** Material for this task follows **

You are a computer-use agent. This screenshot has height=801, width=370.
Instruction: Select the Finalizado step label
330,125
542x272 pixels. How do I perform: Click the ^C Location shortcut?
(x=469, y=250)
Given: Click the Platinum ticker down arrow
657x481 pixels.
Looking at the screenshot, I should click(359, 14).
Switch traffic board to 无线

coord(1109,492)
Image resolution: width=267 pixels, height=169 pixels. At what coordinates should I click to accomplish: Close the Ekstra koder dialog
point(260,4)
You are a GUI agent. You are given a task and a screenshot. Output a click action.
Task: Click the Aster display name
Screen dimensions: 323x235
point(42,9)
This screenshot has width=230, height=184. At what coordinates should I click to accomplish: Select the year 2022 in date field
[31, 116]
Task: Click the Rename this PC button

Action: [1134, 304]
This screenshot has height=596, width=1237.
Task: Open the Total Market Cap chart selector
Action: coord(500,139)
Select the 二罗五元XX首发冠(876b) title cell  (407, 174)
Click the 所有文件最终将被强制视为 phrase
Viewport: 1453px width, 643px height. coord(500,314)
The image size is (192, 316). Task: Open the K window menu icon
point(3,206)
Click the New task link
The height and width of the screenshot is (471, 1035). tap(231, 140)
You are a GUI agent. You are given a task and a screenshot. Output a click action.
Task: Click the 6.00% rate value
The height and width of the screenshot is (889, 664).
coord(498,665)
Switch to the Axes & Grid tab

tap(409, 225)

** End of Material for this task **

■ Task goal ■
Once you have read the data, reproduce all of it exactly.

■ Answer for the task ■
You are a computer-use agent. This screenshot has height=801, width=370.
Instruction: Select the Finalizado step label
330,125
542x272 pixels. How do I perform: Click the ^C Location shortcut?
(x=469, y=250)
Given: Click the Platinum ticker down arrow
657x481 pixels.
Looking at the screenshot, I should click(359, 14).
Switch traffic board to 无线

coord(1109,492)
Image resolution: width=267 pixels, height=169 pixels. At what coordinates should I click to accomplish: Close the Ekstra koder dialog
point(260,4)
You are a GUI agent. You are given a task and a screenshot. Output a click action.
Task: Click the Aster display name
Screen dimensions: 323x235
point(42,9)
This screenshot has width=230, height=184. At what coordinates should I click to accomplish: Select the year 2022 in date field
[31, 116]
Task: Click the Rename this PC button

Action: [1134, 304]
This screenshot has height=596, width=1237.
Task: Open the Total Market Cap chart selector
Action: coord(500,139)
Select the 二罗五元XX首发冠(876b) title cell  (407, 174)
Click the 所有文件最终将被强制视为 phrase
Viewport: 1453px width, 643px height. coord(500,314)
The image size is (192, 316). Task: Open the K window menu icon
point(3,206)
Click the New task link
The height and width of the screenshot is (471, 1035). tap(231, 140)
You are a GUI agent. You are given a task and a screenshot. Output a click action.
Task: Click the 6.00% rate value
The height and width of the screenshot is (889, 664).
coord(498,665)
Switch to the Axes & Grid tab

tap(409, 225)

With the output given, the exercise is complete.